Factoring Versus Primality Testing

It is important to distinguish factorization from primality testing.

Primality testing asks whether $n$ is prime.

Factorization asks for the complete prime decomposition of $n$.

The first problem is known to be solvable in deterministic polynomial time. The second has no known polynomial-time classical algorithm.

Thus an integer can be easy to recognize as composite while still being hard to factor.

Practical Factorization Strategy

A practical factorization system usually combines several methods:

trial division to remove small factors,
Pollard rho for small to medium factors,
ECM for medium factors,
quadratic sieve for moderate composite numbers,
number field sieve for large difficult composites.

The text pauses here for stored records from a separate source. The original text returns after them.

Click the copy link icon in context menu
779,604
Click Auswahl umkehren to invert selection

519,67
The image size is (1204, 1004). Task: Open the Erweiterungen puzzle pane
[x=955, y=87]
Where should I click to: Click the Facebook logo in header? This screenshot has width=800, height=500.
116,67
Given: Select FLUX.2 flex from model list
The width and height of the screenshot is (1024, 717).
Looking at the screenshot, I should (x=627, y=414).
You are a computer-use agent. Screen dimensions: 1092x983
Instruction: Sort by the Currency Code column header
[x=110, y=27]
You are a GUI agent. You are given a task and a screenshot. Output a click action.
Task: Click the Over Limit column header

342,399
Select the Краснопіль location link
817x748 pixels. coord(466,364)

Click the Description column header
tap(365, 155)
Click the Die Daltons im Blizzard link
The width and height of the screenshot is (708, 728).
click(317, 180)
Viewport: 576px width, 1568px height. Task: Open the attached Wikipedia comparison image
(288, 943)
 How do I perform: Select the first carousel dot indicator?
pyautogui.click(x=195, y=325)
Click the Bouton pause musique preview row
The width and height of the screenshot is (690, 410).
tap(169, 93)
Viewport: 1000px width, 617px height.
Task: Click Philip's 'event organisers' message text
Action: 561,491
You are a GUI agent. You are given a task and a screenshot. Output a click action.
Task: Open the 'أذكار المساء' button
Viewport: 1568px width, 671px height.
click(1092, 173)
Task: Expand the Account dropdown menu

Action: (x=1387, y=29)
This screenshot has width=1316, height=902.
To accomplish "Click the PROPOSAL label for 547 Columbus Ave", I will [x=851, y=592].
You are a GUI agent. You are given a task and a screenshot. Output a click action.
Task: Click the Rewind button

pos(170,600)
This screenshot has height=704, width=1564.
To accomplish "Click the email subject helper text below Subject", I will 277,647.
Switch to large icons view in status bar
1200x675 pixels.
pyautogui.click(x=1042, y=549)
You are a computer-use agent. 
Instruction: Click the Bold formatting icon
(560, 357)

The best method depends on the size of $n$, the size of its unknown factors, and any special algebraic structure.

Conceptual Importance

Integer factorization lies at the intersection of elementary arithmetic and deep computation.

The problem begins with the fundamental theorem of arithmetic, but its efficient solution involves:

modular arithmetic,
smooth numbers,
elliptic curves,
algebraic number fields,
sparse linear algebra,
analytic estimates,
computational complexity.

Factorization illustrates a recurring pattern in modern number theory: simple questions about integers can require powerful structures from many areas of mathematics.